Horacio Neumann

Personal information
- Full name: Ricardo-Horacio Neumann
- Date of birth: 12 July 1946
- Place of birth: Colonia Barón, La Pampa, Argentina
- Date of death: 29 May 2008 (aged 61)
- Position: Midfielder

Senior career*
- Years: Team / Apps / (Gls)
- 1966–1972: Chacarita Juniors
- 1972–1975: 1. FC Köln / 17 / (2)
- 1974–1976: Bastia / 35 / (7)
- 1976–1977: Paris FC / 13 / (2)
- 1978: Chacarita Juniors
- 1978–1979: Red Star Saint-Ouen
- Total:  / 193 / (32)

= Horacio Neumann =

Argentine footballer

Ricardo-Horacio Neumann (12 July 1946 – 29 May 2008) was an Argentine professional footballer who played for Chacarita Juniors in the Primera División Argentina and 1. FC Köln in the Bundesliga.

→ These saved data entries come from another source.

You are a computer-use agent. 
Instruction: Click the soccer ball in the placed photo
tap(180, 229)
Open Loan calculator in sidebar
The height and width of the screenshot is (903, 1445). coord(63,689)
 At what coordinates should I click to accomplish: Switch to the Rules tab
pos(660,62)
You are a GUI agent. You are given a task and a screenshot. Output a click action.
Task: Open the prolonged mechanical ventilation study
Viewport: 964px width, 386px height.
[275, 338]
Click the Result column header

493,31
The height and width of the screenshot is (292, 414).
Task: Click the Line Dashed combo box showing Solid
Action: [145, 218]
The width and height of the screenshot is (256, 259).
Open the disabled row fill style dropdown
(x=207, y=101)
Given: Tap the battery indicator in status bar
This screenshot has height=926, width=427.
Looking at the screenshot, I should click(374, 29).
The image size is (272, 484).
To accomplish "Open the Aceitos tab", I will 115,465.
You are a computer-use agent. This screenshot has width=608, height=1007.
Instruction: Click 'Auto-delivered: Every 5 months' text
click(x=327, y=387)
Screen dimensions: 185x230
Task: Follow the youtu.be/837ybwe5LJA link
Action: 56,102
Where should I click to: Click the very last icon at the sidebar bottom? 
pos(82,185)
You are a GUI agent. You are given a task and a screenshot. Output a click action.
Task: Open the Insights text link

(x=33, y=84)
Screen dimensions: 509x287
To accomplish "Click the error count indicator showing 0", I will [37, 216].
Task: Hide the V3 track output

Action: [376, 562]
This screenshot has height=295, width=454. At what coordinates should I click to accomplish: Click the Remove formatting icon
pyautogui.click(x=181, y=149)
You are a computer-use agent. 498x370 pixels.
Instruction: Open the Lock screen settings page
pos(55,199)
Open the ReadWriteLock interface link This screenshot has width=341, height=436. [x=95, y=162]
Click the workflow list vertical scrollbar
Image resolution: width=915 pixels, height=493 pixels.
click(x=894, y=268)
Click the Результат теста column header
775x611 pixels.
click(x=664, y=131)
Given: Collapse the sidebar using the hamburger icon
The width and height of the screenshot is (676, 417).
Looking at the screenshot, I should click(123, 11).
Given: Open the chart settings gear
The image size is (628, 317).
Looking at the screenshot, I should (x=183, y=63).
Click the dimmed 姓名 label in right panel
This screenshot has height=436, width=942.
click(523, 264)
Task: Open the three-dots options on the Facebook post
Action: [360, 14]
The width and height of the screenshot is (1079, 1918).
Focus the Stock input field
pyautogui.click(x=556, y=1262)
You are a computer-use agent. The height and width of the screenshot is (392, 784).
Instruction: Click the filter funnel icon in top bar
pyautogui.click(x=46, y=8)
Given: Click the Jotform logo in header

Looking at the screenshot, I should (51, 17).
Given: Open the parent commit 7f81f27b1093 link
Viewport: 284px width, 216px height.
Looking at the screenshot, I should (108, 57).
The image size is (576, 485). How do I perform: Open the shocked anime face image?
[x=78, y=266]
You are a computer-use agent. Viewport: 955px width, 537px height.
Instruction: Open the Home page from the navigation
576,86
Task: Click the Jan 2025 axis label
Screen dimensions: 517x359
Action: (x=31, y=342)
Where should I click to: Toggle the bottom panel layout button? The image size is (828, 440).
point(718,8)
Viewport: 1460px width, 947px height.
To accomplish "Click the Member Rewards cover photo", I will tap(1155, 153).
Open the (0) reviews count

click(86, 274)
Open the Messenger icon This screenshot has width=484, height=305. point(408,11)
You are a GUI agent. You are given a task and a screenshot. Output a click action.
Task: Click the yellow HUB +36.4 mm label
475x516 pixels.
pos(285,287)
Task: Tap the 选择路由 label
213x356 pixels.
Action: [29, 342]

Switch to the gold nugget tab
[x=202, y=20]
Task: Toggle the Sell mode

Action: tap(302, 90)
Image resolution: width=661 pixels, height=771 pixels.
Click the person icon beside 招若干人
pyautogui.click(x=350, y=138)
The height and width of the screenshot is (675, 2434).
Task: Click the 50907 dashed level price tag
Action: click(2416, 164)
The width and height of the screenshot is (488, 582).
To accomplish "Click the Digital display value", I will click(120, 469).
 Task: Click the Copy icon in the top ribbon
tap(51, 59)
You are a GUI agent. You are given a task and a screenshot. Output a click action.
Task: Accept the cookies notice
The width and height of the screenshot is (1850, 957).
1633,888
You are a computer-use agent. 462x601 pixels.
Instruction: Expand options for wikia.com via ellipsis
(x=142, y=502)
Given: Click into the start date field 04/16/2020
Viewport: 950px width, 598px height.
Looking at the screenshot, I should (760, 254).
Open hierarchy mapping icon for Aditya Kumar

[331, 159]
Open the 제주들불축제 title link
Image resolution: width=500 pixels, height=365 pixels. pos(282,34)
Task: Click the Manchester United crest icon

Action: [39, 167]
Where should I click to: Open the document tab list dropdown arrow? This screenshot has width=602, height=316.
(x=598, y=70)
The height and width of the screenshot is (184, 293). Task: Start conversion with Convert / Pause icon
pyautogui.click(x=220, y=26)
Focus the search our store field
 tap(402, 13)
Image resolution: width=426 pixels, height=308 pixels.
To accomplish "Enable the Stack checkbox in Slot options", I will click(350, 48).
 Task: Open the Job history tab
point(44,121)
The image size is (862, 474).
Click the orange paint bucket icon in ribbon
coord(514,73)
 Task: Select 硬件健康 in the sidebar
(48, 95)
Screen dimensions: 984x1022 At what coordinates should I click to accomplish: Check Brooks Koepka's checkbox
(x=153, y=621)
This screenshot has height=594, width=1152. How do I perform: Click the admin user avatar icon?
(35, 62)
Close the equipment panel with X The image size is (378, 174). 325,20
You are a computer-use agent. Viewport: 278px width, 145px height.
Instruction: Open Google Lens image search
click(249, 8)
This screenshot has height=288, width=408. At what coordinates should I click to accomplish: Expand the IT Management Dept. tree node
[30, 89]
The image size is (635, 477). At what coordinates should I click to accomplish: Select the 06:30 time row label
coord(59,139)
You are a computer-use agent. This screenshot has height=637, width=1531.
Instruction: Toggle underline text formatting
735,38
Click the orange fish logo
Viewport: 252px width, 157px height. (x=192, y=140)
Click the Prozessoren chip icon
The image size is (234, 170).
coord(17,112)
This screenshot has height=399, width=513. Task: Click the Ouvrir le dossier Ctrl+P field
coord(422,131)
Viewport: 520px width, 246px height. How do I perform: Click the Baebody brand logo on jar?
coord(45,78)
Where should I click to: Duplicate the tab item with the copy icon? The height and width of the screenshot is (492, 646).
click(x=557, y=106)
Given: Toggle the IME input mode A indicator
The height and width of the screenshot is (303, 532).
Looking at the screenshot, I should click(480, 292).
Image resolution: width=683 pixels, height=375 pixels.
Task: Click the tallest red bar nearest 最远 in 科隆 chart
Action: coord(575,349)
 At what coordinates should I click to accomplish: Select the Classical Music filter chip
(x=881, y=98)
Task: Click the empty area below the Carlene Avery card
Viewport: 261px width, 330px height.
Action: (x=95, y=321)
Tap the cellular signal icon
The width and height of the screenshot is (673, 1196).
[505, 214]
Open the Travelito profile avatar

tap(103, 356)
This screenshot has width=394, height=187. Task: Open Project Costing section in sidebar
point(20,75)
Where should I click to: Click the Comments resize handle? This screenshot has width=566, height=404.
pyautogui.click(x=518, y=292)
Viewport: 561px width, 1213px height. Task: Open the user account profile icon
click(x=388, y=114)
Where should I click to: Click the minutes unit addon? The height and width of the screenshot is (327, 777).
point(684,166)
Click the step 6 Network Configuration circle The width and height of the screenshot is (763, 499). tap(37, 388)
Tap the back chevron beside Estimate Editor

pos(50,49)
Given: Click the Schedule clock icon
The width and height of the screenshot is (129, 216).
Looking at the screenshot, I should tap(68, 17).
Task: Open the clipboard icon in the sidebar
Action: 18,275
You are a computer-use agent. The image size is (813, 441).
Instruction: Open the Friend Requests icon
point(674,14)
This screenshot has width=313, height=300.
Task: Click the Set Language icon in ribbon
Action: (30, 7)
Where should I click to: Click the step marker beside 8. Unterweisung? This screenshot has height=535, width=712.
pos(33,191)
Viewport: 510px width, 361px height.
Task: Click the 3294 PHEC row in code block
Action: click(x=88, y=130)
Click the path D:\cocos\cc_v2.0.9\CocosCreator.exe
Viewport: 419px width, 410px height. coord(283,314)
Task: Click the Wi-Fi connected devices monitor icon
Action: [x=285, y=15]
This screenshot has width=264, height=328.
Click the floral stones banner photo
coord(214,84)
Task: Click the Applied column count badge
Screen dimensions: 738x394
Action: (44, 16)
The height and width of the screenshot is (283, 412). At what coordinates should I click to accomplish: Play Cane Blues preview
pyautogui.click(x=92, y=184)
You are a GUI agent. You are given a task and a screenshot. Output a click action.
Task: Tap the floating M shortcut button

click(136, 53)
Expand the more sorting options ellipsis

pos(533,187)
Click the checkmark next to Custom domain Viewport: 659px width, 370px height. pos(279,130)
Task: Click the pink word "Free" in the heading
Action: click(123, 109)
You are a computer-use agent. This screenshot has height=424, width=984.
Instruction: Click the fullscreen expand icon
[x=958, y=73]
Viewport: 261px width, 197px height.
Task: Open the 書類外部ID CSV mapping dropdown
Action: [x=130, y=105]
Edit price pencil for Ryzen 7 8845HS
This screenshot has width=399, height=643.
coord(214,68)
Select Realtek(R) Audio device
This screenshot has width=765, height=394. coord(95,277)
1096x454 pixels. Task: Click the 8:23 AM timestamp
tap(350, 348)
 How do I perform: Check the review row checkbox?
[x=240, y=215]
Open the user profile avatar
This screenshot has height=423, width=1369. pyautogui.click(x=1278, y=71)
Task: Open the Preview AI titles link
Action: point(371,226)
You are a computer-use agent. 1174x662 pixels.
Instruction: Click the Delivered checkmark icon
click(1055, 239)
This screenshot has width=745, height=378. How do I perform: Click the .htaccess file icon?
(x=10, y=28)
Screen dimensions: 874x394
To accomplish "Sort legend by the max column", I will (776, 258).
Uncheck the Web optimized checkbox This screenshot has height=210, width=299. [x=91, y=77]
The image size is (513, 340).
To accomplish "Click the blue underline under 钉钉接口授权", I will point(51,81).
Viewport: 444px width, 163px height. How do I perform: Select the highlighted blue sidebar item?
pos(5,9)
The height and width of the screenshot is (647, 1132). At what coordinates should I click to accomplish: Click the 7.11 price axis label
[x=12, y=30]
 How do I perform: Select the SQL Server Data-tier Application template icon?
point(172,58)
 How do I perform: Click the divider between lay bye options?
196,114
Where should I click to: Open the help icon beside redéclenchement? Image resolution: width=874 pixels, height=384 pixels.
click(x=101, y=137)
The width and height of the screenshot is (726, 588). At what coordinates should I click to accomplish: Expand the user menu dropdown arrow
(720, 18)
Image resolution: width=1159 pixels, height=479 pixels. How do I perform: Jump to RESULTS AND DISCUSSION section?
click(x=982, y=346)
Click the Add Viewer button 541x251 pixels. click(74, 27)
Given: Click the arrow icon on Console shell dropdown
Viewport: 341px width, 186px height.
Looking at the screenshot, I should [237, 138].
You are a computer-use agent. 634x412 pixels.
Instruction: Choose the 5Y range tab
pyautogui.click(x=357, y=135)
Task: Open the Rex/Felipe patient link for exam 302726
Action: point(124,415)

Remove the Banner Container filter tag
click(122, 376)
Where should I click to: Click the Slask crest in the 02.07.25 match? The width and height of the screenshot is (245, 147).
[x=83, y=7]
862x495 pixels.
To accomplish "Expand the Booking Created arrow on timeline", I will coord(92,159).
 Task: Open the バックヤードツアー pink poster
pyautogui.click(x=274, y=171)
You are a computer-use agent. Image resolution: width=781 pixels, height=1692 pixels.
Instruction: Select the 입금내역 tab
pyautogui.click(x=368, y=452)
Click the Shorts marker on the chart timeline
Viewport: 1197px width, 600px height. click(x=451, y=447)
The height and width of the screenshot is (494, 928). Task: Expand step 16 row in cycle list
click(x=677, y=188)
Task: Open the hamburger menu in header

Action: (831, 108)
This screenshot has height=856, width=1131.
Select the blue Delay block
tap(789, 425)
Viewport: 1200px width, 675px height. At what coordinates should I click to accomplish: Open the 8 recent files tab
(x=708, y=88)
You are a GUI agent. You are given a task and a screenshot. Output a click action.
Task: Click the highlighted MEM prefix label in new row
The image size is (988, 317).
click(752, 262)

Neumann was an important part of Chacarita Juniors championship-winning squad during the 1969 season. He then joined Bastia and Paris FC before coming back to Chacarita Juniors. He also played the 1978–79 season with Red Star. In May 2008, Neumann died of heart failure in Argentina.